> _Task objective_: Format every line of the entries below as a numbered list, leaving out any blank lines.

> _Task data_:
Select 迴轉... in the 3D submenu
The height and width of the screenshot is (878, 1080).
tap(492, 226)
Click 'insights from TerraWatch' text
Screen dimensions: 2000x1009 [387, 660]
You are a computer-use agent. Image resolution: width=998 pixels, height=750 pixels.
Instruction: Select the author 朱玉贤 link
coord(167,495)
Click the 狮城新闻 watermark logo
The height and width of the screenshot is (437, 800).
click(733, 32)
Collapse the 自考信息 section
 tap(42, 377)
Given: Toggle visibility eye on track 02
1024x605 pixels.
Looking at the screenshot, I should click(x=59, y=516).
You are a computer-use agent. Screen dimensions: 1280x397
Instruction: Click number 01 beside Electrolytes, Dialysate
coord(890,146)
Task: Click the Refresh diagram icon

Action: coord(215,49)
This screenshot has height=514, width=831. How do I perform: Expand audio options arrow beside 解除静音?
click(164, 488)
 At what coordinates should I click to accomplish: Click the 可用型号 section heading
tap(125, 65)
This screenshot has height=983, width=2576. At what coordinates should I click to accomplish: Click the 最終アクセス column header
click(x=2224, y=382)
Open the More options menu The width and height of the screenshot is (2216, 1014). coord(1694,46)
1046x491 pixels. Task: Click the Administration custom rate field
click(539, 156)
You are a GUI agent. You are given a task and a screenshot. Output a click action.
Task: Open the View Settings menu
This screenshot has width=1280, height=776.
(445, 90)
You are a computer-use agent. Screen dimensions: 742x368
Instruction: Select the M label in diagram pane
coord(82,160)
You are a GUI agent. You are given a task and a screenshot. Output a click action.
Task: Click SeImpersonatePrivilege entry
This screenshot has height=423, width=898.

> _Result_:
1. Select 迴轉... in the 3D submenu
2. The height and width of the screenshot is (878, 1080).
3. tap(492, 226)
4. Click 'insights from TerraWatch' text
5. Screen dimensions: 2000x1009 [387, 660]
6. You are a computer-use agent. Image resolution: width=998 pixels, height=750 pixels.
7. Instruction: Select the author 朱玉贤 link
8. coord(167,495)
9. Click the 狮城新闻 watermark logo
10. The height and width of the screenshot is (437, 800).
11. click(733, 32)
12. Collapse the 自考信息 section
13.  tap(42, 377)
14. Given: Toggle visibility eye on track 02
15. 1024x605 pixels.
16. Looking at the screenshot, I should click(x=59, y=516).
17. You are a computer-use agent. Screen dimensions: 1280x397
18. Instruction: Click number 01 beside Electrolytes, Dialysate
19. coord(890,146)
20. Task: Click the Refresh diagram icon
21. Action: coord(215,49)
22. This screenshot has height=514, width=831. How do I perform: Expand audio options arrow beside 解除静音?
23. click(164, 488)
24.  At what coordinates should I click to accomplish: Click the 可用型号 section heading
25. tap(125, 65)
26. This screenshot has height=983, width=2576. At what coordinates should I click to accomplish: Click the 最終アクセス column header
27. click(x=2224, y=382)
28. Open the More options menu The width and height of the screenshot is (2216, 1014). coord(1694,46)
29. 1046x491 pixels. Task: Click the Administration custom rate field
30. click(539, 156)
31. You are a GUI agent. You are given a task and a screenshot. Output a click action.
32. Task: Open the View Settings menu
33. This screenshot has width=1280, height=776.
34. (445, 90)
35. You are a computer-use agent. Screen dimensions: 742x368
36. Instruction: Select the M label in diagram pane
37. coord(82,160)
38. You are a GUI agent. You are given a task and a screenshot. Output a click action.
39. Task: Click SeImpersonatePrivilege entry
40. This screenshot has height=423, width=898.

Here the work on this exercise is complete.